Dataset entries:
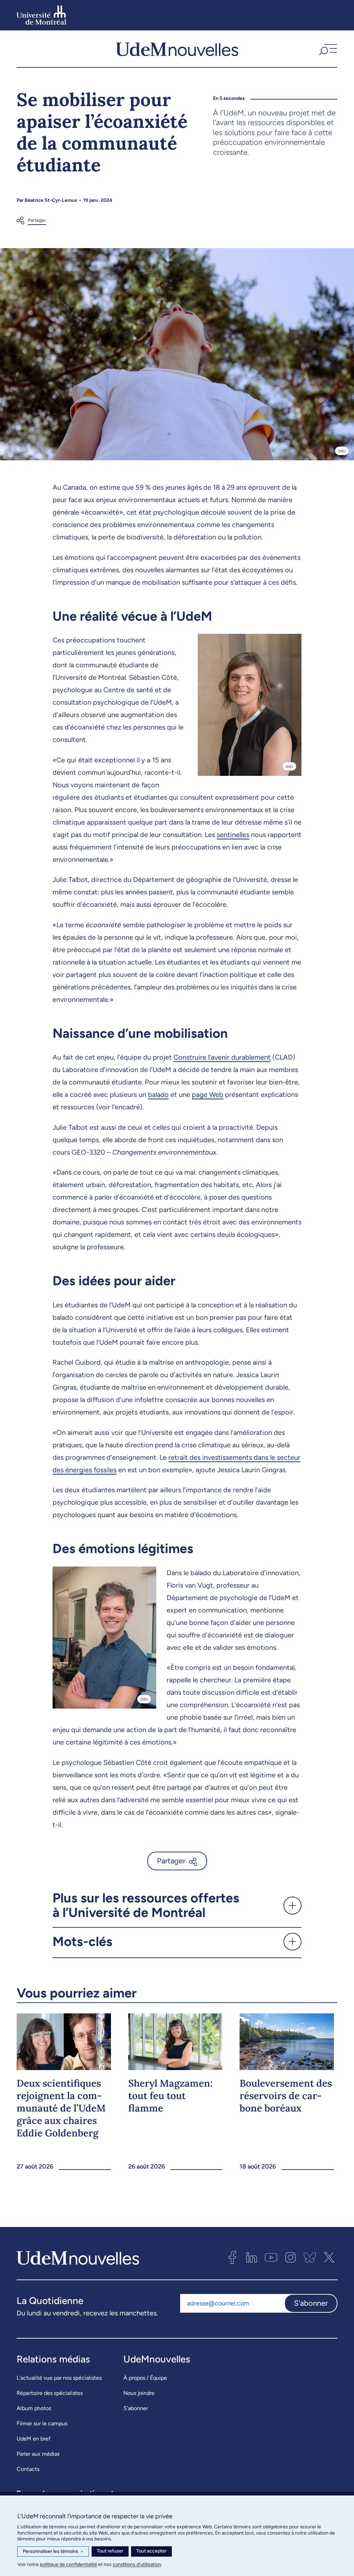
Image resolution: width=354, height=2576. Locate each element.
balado (158, 1094)
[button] (327, 48)
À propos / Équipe (145, 2378)
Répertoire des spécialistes (50, 2393)
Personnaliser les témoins (53, 2551)
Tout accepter (151, 2551)
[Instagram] (290, 2257)
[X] (329, 2257)
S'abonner (311, 2303)
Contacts (28, 2469)
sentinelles (233, 834)
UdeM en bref (33, 2438)
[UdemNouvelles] (177, 48)
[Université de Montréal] (41, 15)
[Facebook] (232, 2257)
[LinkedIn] (251, 2257)
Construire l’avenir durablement (222, 1057)
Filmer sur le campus (42, 2423)
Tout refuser (110, 2551)
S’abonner (135, 2408)
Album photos (34, 2408)
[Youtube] (271, 2257)
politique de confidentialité (68, 2564)
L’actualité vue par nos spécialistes (59, 2378)
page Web (207, 1094)
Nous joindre (139, 2393)
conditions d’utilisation (137, 2564)
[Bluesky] (309, 2257)
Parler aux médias (38, 2454)
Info (342, 450)
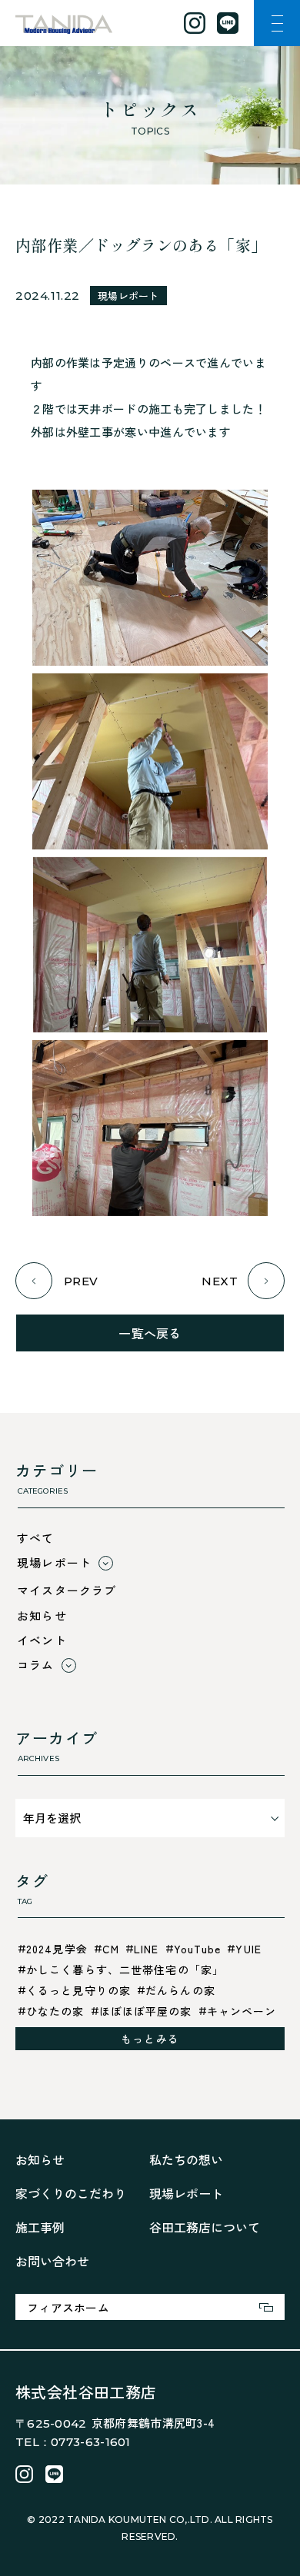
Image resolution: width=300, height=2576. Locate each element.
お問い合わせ (52, 2261)
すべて (36, 1537)
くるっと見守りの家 (78, 1990)
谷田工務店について (204, 2227)
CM (110, 1948)
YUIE (248, 1948)
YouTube (198, 1948)
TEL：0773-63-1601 (73, 2442)
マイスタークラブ (67, 1590)
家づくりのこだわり (70, 2193)
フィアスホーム (68, 2307)
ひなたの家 (55, 2011)
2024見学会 (57, 1948)
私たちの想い (186, 2159)
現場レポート (128, 295)
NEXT (220, 1281)
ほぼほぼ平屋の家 (145, 2011)
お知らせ (42, 1615)
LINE (146, 1948)
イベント (42, 1640)
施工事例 (40, 2227)
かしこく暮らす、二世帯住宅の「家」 (125, 1969)
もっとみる (150, 2038)
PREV (81, 1281)
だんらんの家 (180, 1990)
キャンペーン (242, 2011)
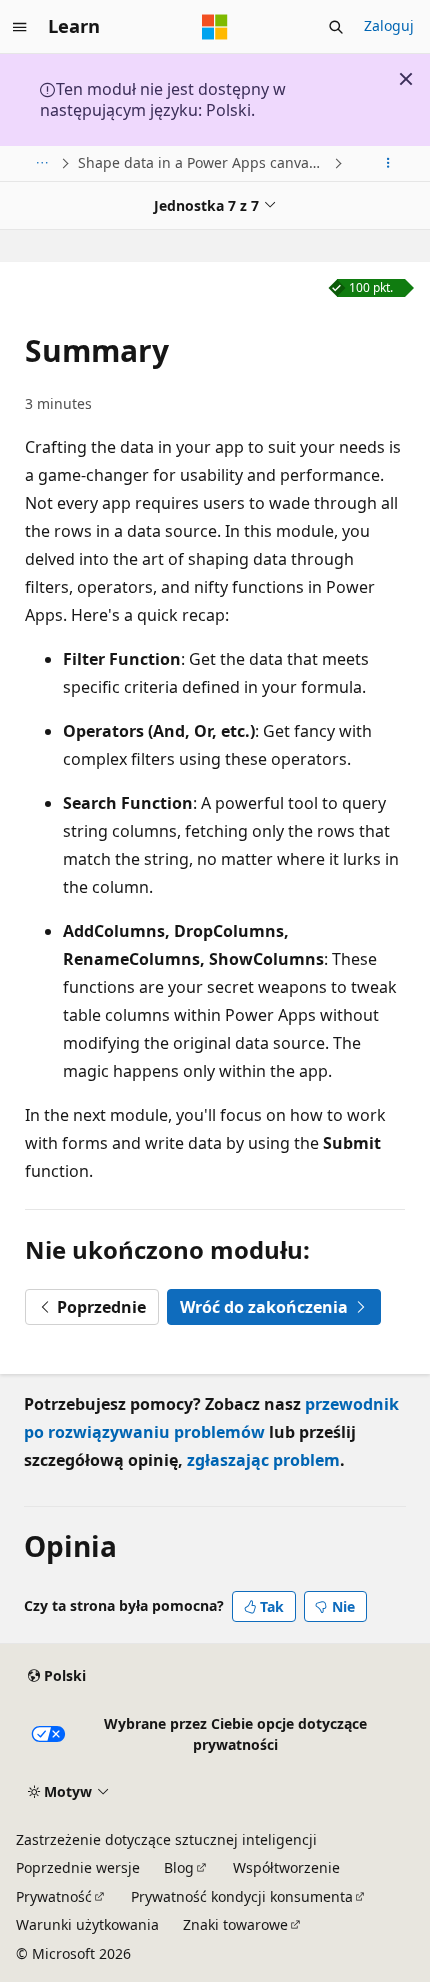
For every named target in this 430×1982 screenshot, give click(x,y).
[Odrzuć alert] (406, 79)
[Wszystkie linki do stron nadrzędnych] (41, 163)
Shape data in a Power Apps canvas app (203, 162)
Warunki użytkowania (87, 1924)
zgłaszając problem (263, 1460)
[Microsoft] (215, 27)
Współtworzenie (286, 1867)
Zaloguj (389, 25)
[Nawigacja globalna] (20, 27)
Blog (179, 1867)
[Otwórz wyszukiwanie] (336, 27)
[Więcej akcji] (388, 163)
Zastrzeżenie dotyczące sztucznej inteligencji (166, 1839)
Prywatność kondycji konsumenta (242, 1896)
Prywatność (54, 1896)
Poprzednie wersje (78, 1867)
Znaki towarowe (235, 1924)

__YOUR TASK__:
Your reply must consist of one number, the count of lines in the entries that hold "resolution".

__WORKED SOLUTION__:
2